### [Set exercise]
Rewrite the data from the line containing "Where should I click to: Uncheck" through the end of the data, replacing "checkbox" with "tick box" and leaving everything else unchanged. Omit the pictures from your answer.

(Rows from a screen grounding dataset)
————————

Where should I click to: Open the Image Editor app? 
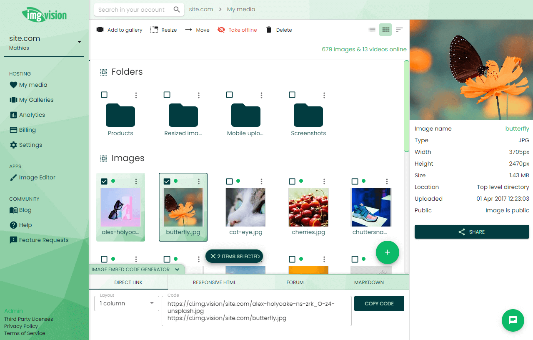tap(37, 177)
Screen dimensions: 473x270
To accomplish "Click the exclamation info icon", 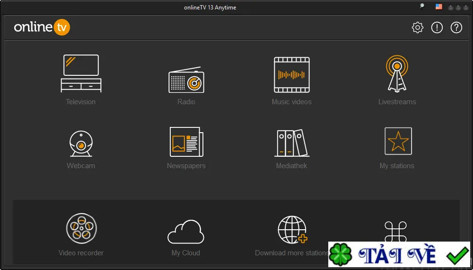I will tap(437, 27).
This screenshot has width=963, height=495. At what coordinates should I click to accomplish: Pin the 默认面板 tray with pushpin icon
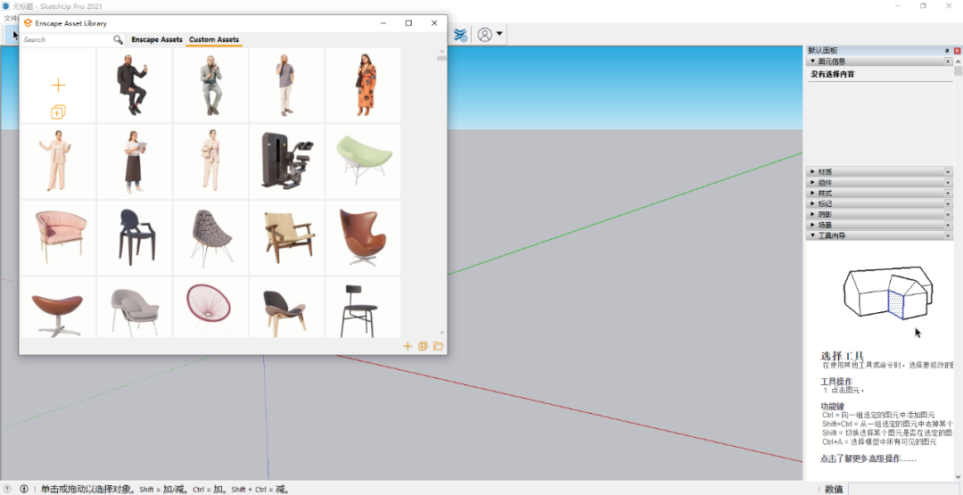click(x=947, y=51)
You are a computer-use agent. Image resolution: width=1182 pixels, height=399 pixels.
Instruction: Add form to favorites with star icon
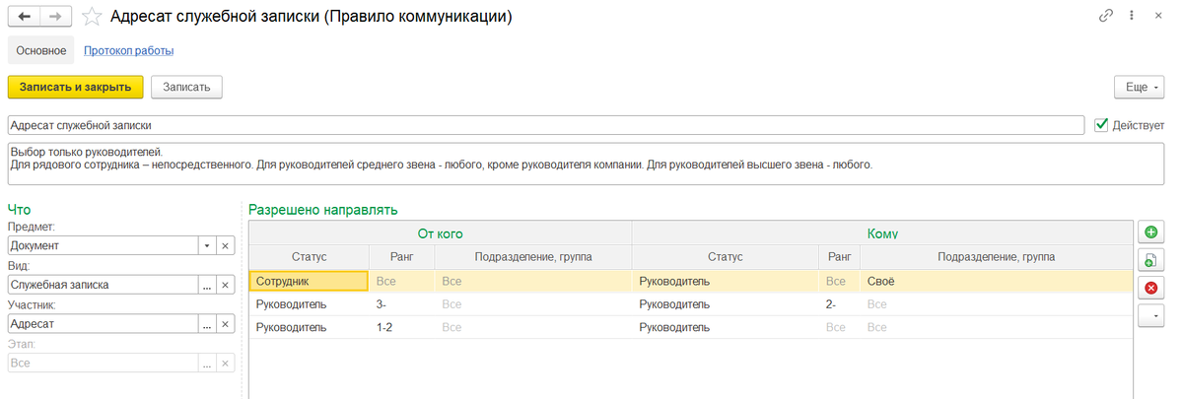point(92,16)
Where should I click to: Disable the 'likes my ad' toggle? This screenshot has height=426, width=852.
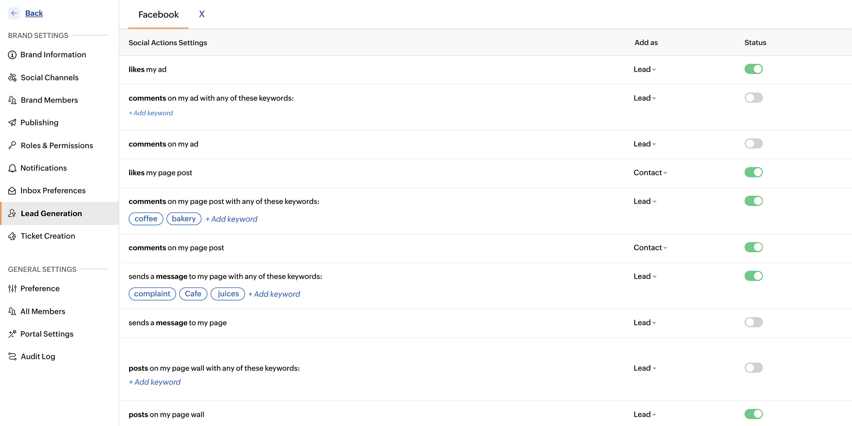pyautogui.click(x=753, y=69)
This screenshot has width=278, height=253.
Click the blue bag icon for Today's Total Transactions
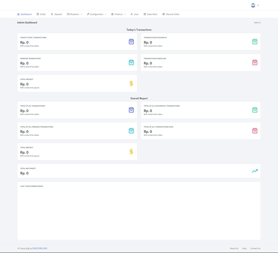(131, 42)
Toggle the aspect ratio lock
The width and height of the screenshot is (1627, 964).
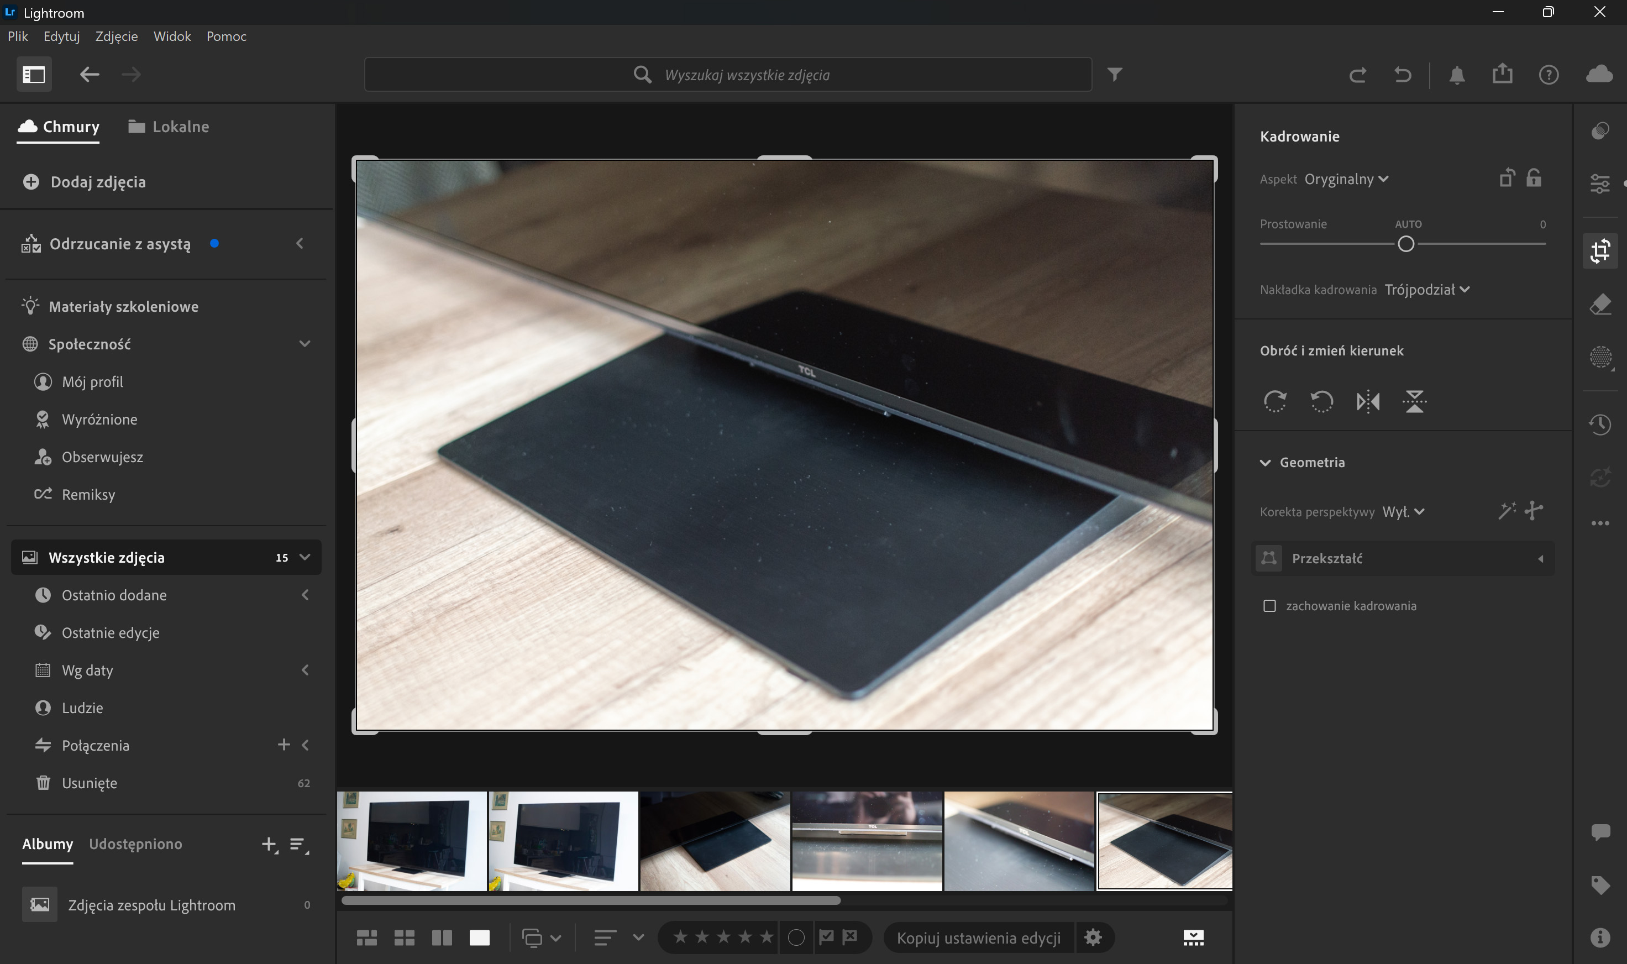(x=1534, y=178)
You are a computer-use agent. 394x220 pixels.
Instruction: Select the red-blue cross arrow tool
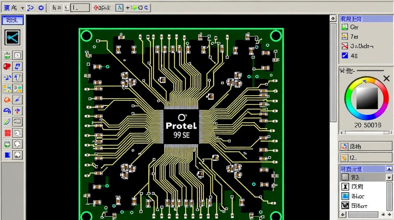(x=18, y=111)
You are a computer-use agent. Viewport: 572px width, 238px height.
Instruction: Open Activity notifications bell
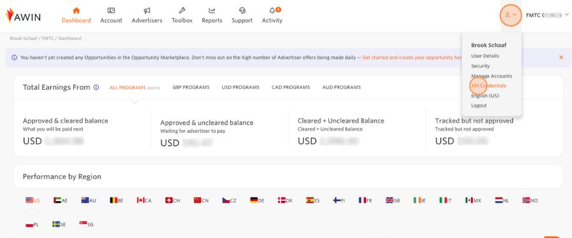click(x=272, y=11)
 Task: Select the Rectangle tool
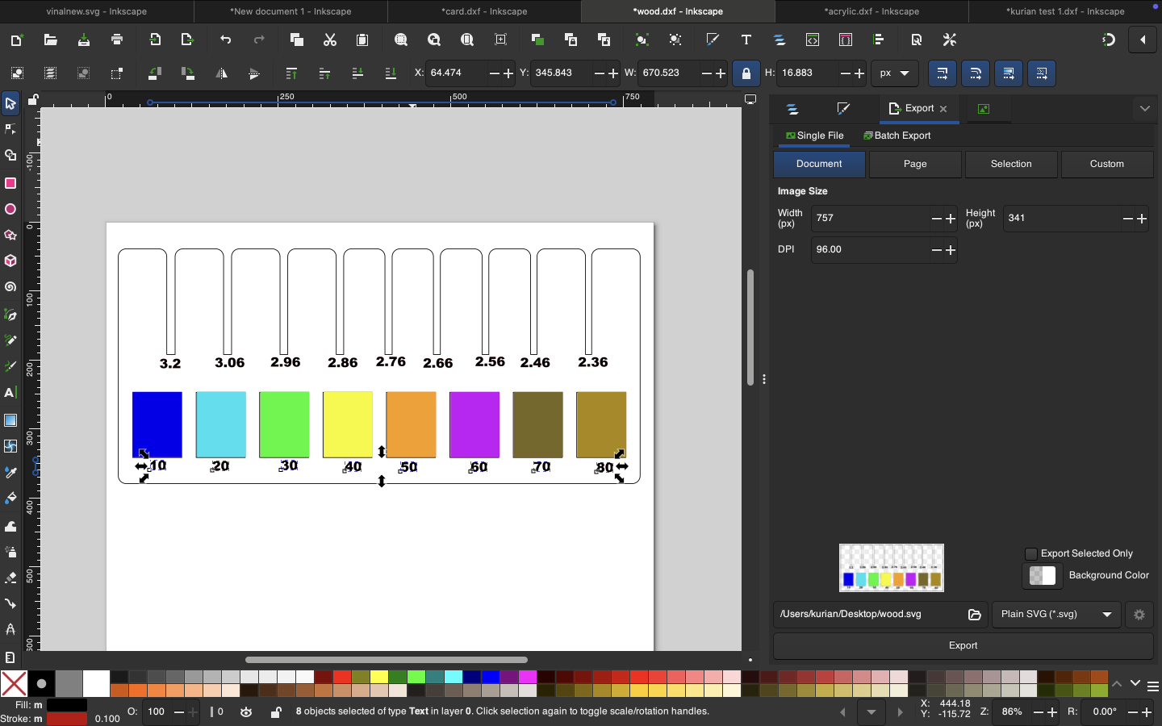pos(10,184)
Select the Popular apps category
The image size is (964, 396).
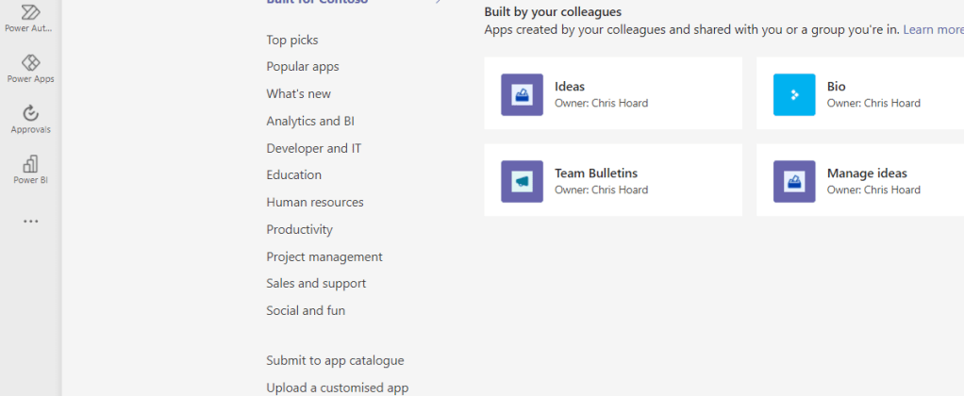pyautogui.click(x=303, y=67)

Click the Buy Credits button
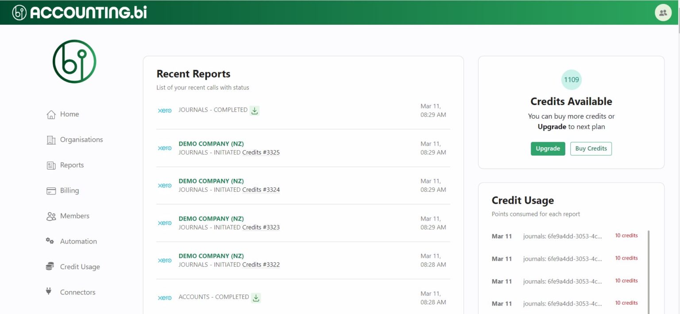click(x=591, y=148)
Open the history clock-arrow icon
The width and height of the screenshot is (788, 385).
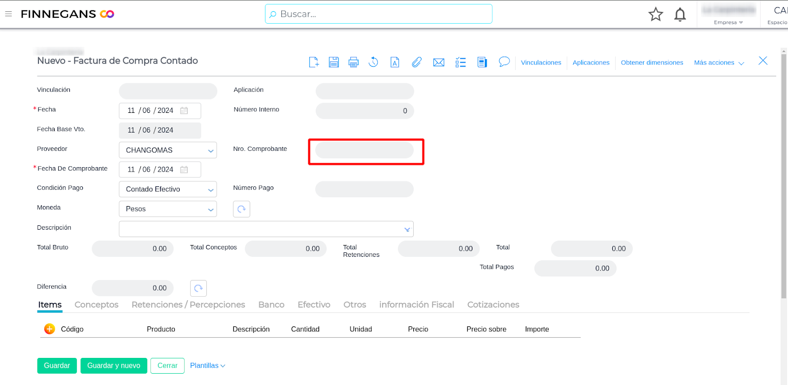click(x=373, y=62)
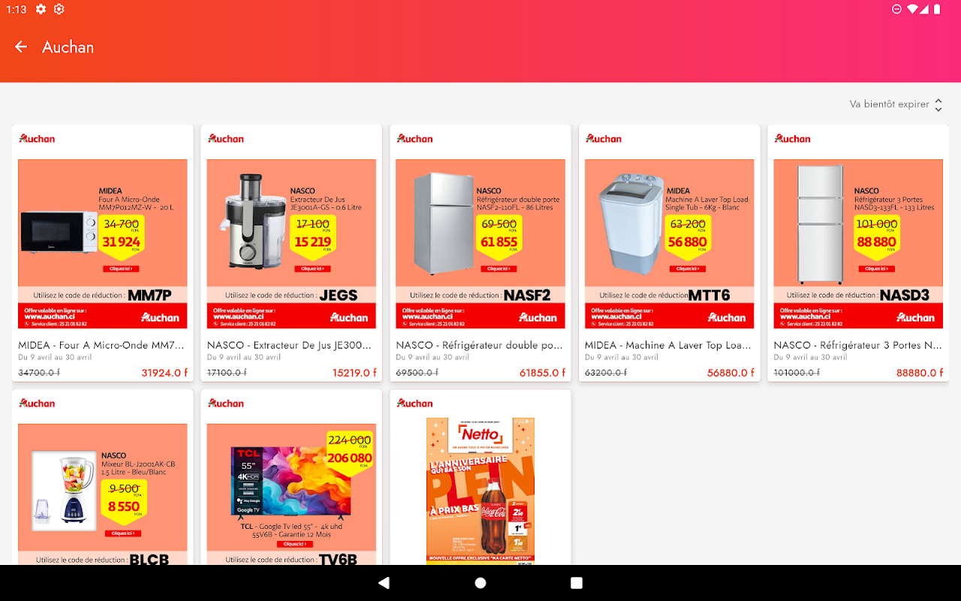Click the sort up-down chevron icon
Viewport: 961px width, 601px height.
(x=938, y=105)
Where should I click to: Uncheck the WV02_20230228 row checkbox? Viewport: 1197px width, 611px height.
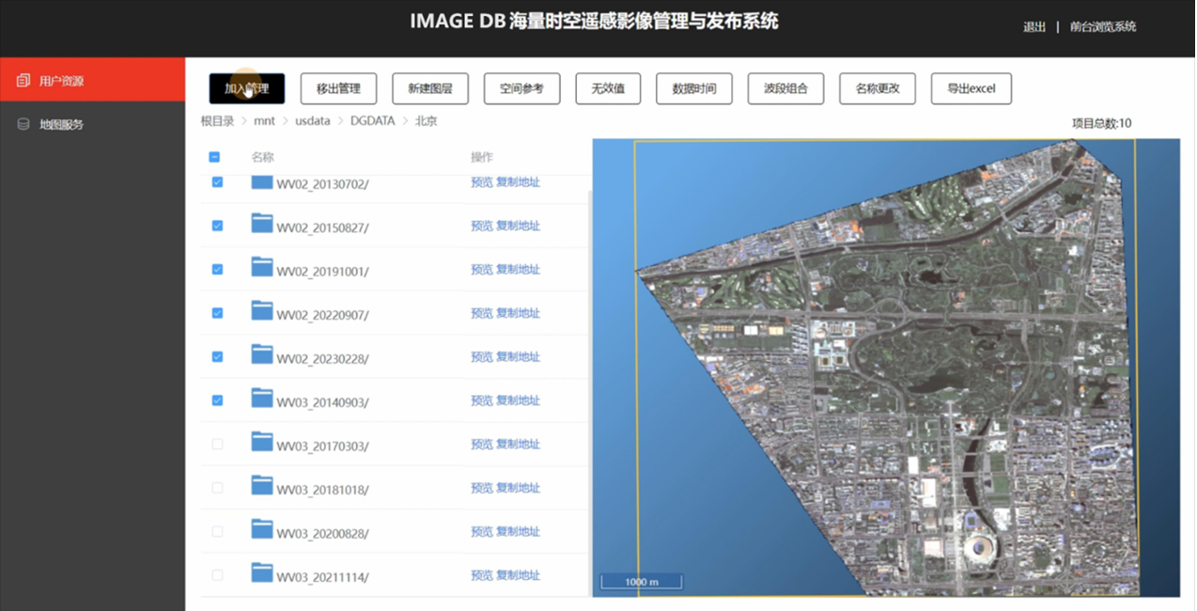pos(218,357)
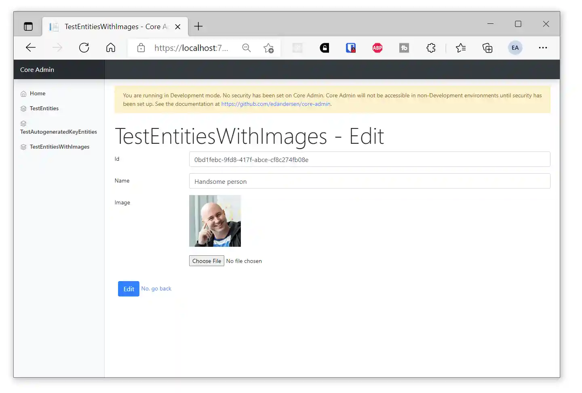Open TestEntities via its layers icon

click(x=23, y=108)
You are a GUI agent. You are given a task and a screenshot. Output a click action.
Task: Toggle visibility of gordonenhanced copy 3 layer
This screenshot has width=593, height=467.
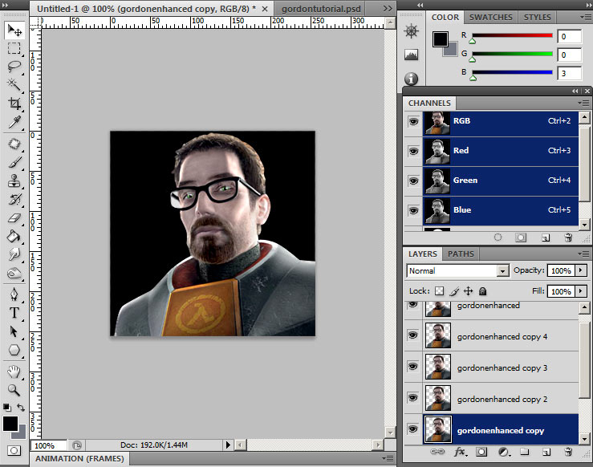414,368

————————

### [Finished answer]
Where should I click to: Uncheck the WV02_20230228 row tick box? Viewport: 1197px width, 611px height.
pos(218,357)
Open TestEntities via its layers icon

click(x=23, y=108)
You are a GUI agent. You are given a task and a screenshot. Output a click action.
Task: Toggle visibility of gordonenhanced copy 3 layer
This screenshot has width=593, height=467.
414,368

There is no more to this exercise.